People living in former coal producing regions are more likely to have ‘negative’ personality traits
Researchers think it’s to do with migration and learned behaviour.
People from post-industrial areas are more likely to have neurotic personality traits, according to researchers.
The study by Cambridge University’s Department of Psychology and other institutions used data from 381,916 personality tests taken by the public between 2009 and 2011 as part of the BBC Lab’s Big Personality Test.
The test measured five traits in participants: openness, conscientiousness, extroversion, agreeableness and neuroticism. These results were then sorted by region and compared with maps of coal fields.
The study found that people from former coal-producing and industrial areas scored 26% less when it came conscientiousness, which could mean they may find it more difficult to save money and less likely to set goals for themselves, according to the researchers.
“Those who live in a post-industrial landscape still do so in the shadow of coal, internally as well as externally,” said co-author of the research Dr Jason Rentfrow.
“This study is one of the first to show that the Industrial Revolution has a hidden psychological heritage, one that is imprinted on today’s psychological make-up of the regions of England and Wales .”
The highest ranked areas for neuroticism were Blaenau Gwent and Ceredigion in Wales, and Hartlepool.
The researchers concluded that migration and learned behaviour were most likely to be behind the regional traits at play.
They describe the idea that those moving into areas fuelled by industry did so to escape poverty and find steady work, so may already have been experiencing “psychological adversity”.

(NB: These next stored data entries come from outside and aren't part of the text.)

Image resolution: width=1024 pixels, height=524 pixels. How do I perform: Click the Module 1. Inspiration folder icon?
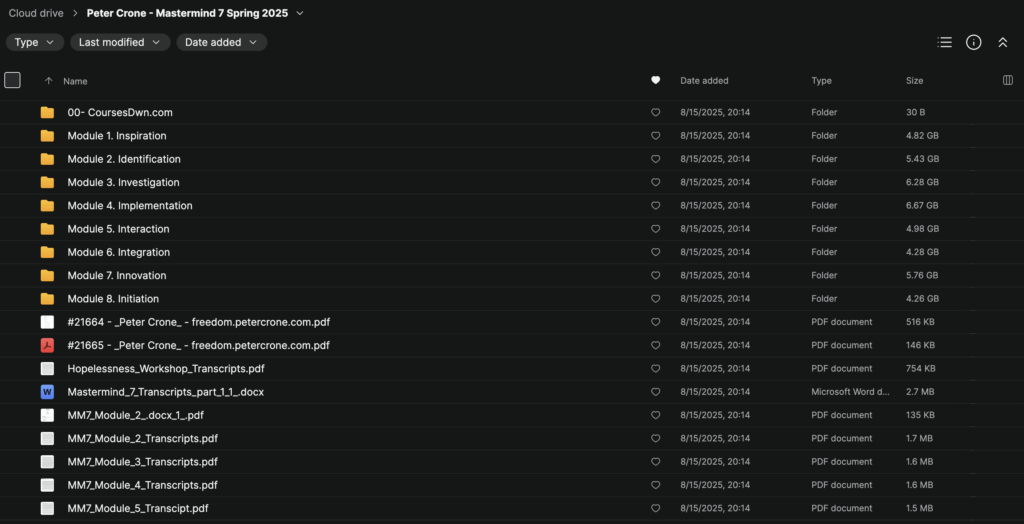click(x=47, y=136)
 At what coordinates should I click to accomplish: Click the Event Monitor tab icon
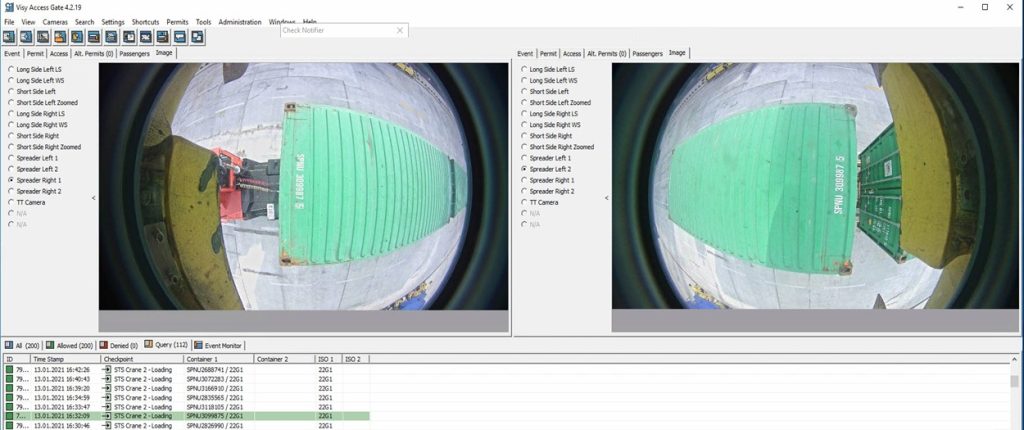[198, 344]
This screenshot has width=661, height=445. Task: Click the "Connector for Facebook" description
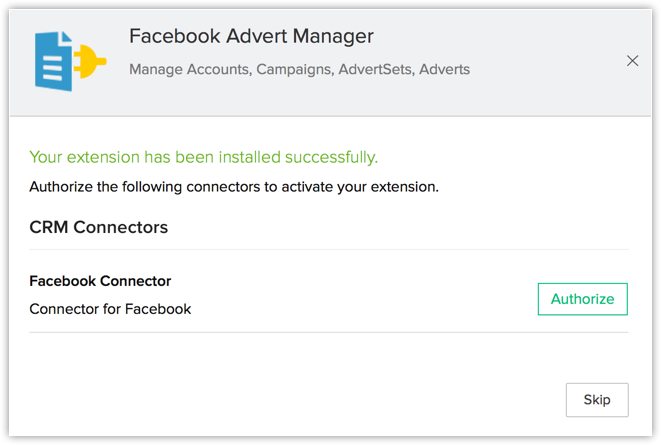click(x=110, y=309)
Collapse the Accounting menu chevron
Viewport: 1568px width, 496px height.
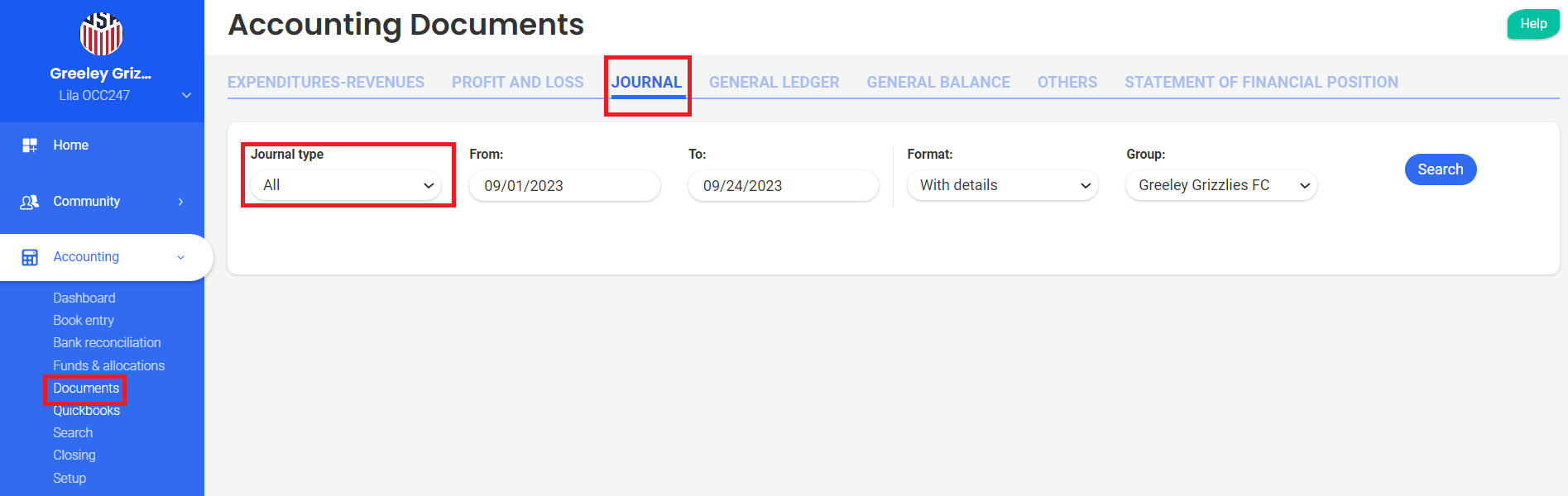[180, 257]
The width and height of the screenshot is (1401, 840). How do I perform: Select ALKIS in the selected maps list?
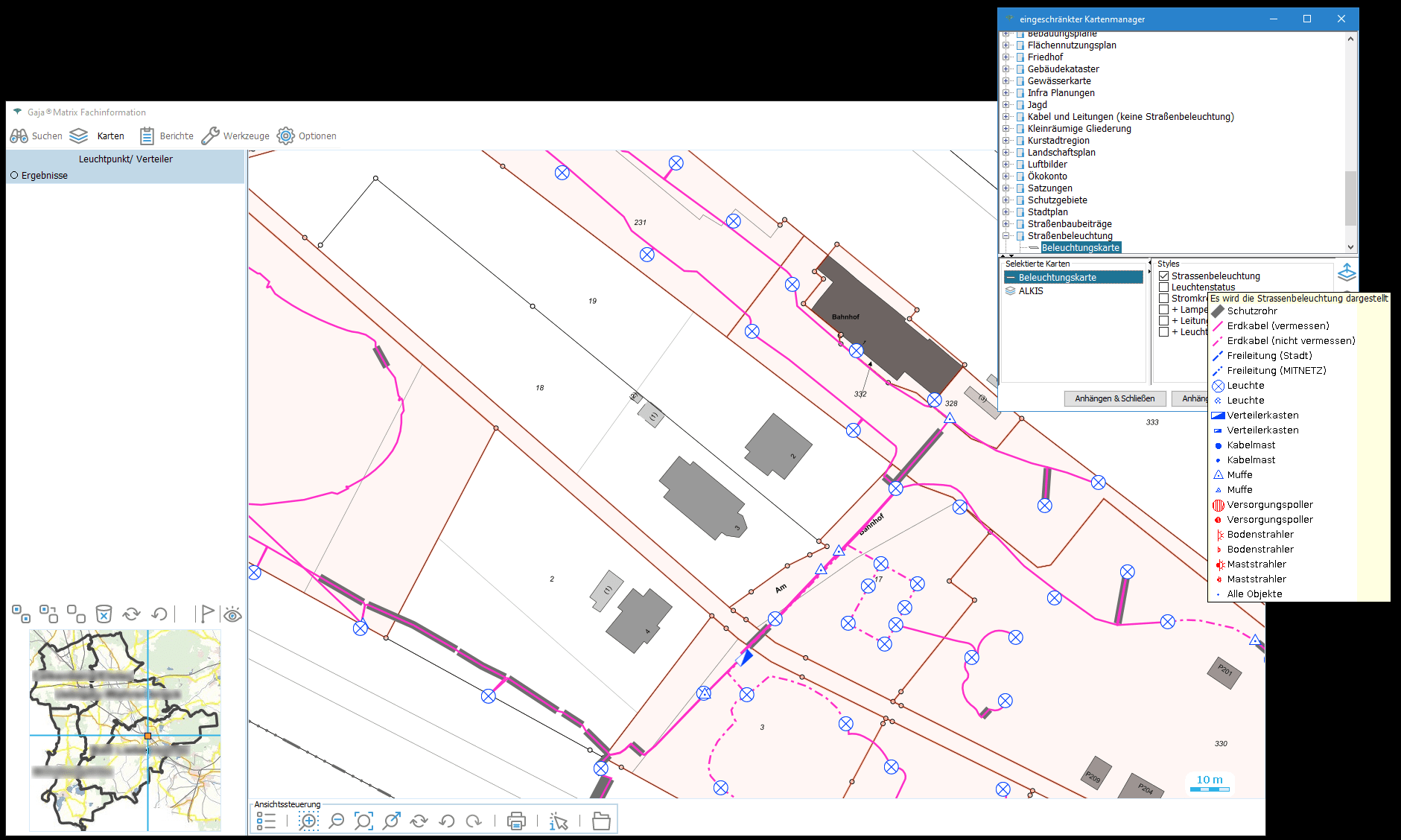tap(1031, 291)
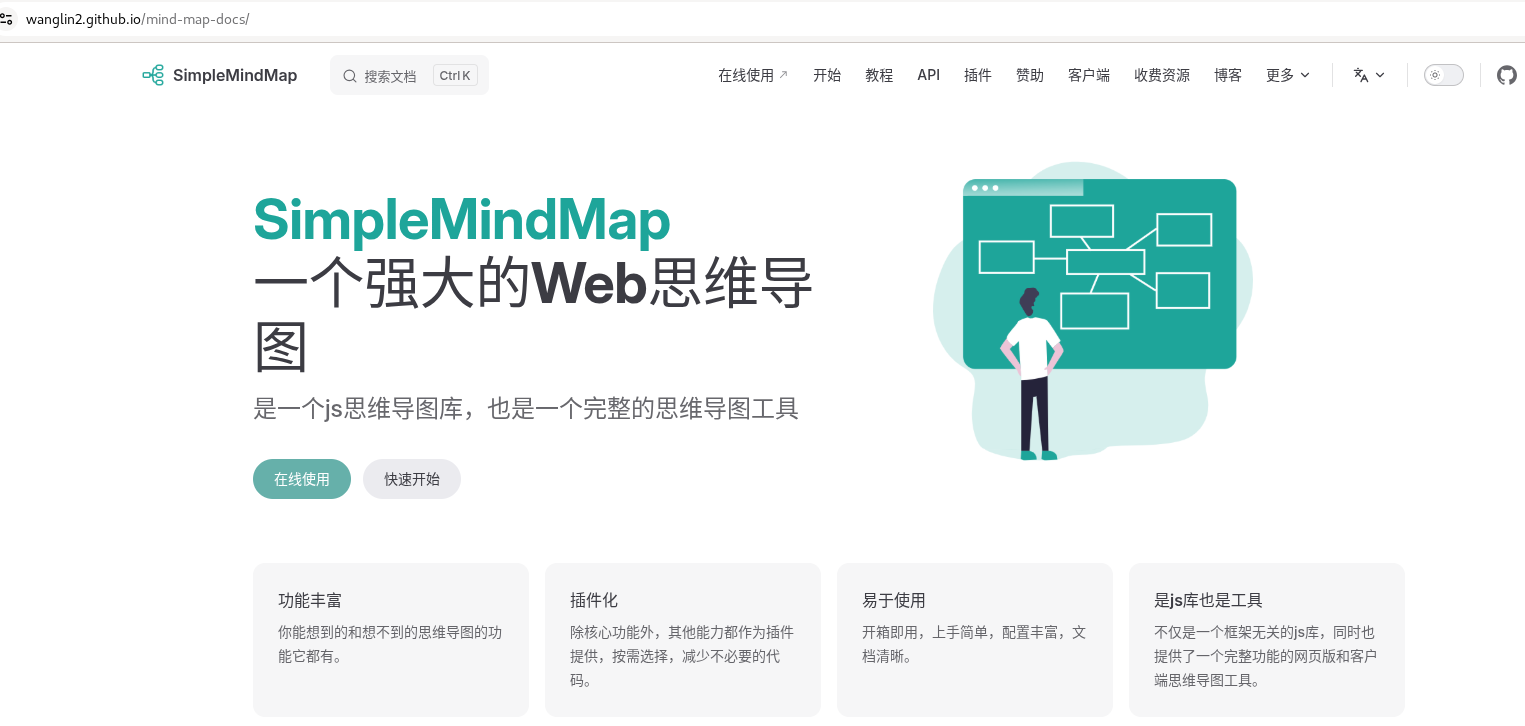The width and height of the screenshot is (1525, 726).
Task: Click the 收费资源 nav item
Action: coord(1162,75)
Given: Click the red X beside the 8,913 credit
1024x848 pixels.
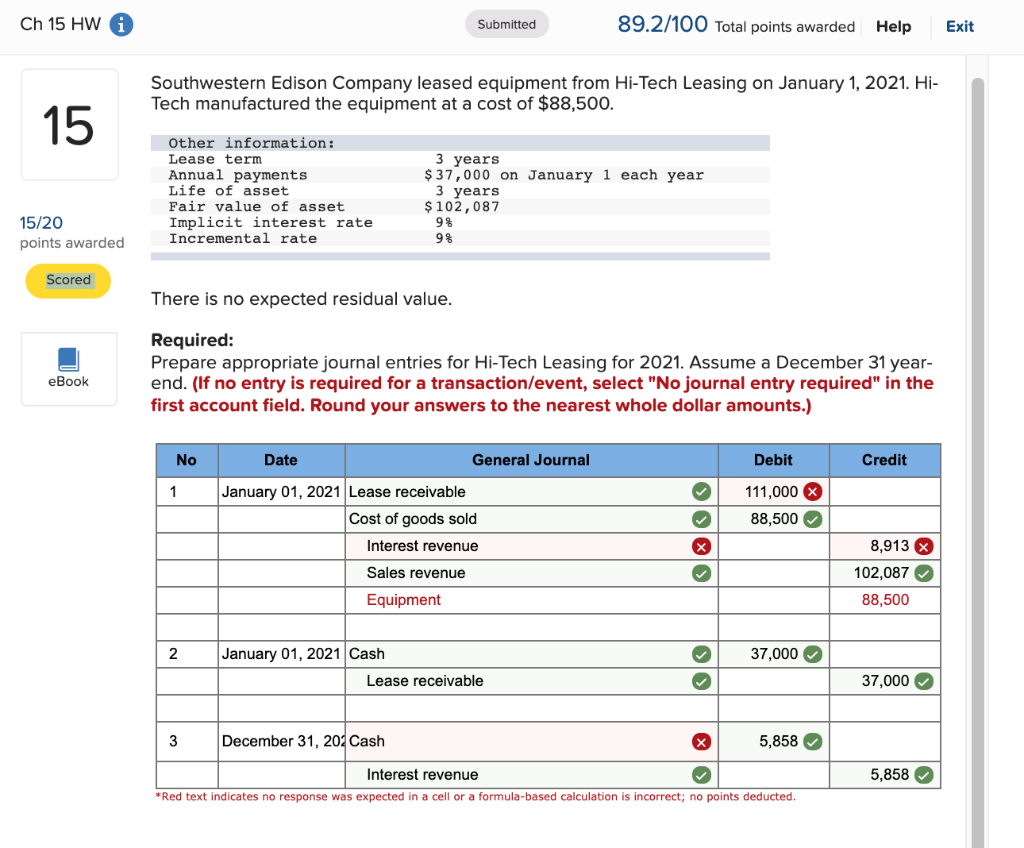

These migratory effects could have been made worse by the learned behaviour of often tiring, dangerous and repetitive work in industrialised occupations like coal production.
“The decline of coal in areas dependent on such industries has caused persistent economic hardship – most prominently high unemployment.
“This is only likely to have contributed to the baseline of psychological adversity the Industrial Revolution imprinted on some populations,” said Michael Stuetzer, from Baden-Wurttemberg Co-operative State University in Germany.
“These regional personality levels may have a long history, reaching back to the foundations of our industrial world, so it seems safe to assume they will continue to shape the well-being, health, and economic trajectories of these regions.”
It’s not all negative, though. The researchers said future studies could focus on the long-term positive impacts of life in these regions, such as solidarity and civic engagement from the labour movement.
The research was published in the Journal of Personality and Social Psychology.